It's not wrong to judge an action. In fact I'd say that's just part of having a well-formed conscience and knowing right from wrong. But only God knows and can judge the state of someone's soul. For example, sometimes a person will say something about another person on the news like "there's a place in Hell waiting just for them!" and that is judging wrongly and presuming to know the state of someone's soul when that's only for God to know. It's ok to be concerned for someone's soul, but it's wrong to presume to actually know the state of that soul.

If you're finding yourself feeling contempt for someone, say a quick prayer for them. It helps a lot. 
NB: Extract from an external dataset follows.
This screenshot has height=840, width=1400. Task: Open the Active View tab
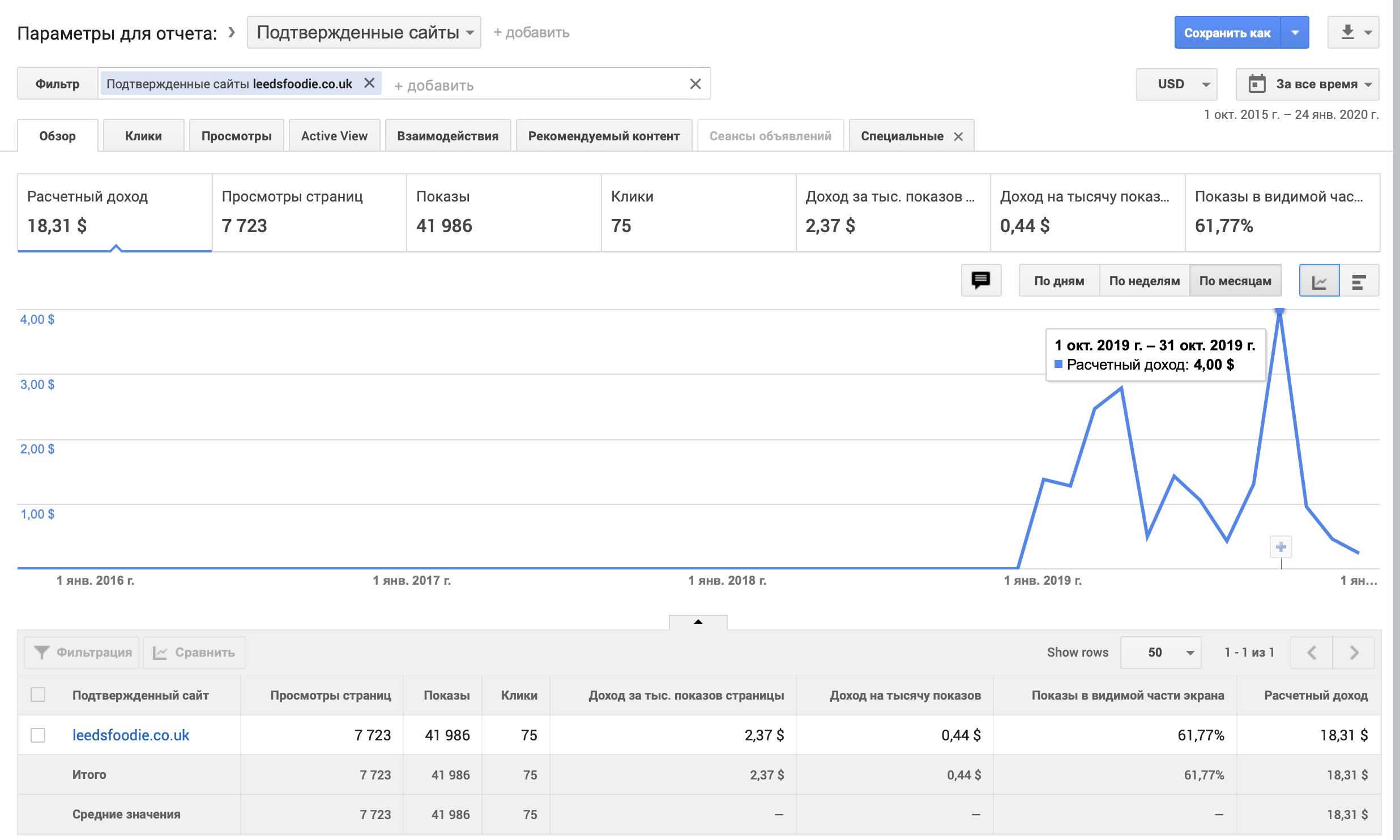[334, 136]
Do you struggle with scruples? Because often someone with scruples struggles with the need for clarity. If you're struggling with knowing what is or isn't a mortal sin, it might be worth having a regular confessor if possible.

Fantastic answer.

On 7/28/2021 at 6:14 AM, IHOBB2002 said:

I know this is gravely sinful for me to judge/criticize her

It's not gravely sinful to criticize someone, in most cases.  As Ash Wednesday pointed out, if you hold it in your opinion that someone is going to hell, or determine somehow that they are in a state of mortal sin, that's a type of judgment that is outside of our ability, and hence gravely sinful of ourselves.

But it's also gravely sinful to remain silent when it is our duty to speak.  I'm fairly certain we all fail in this regard.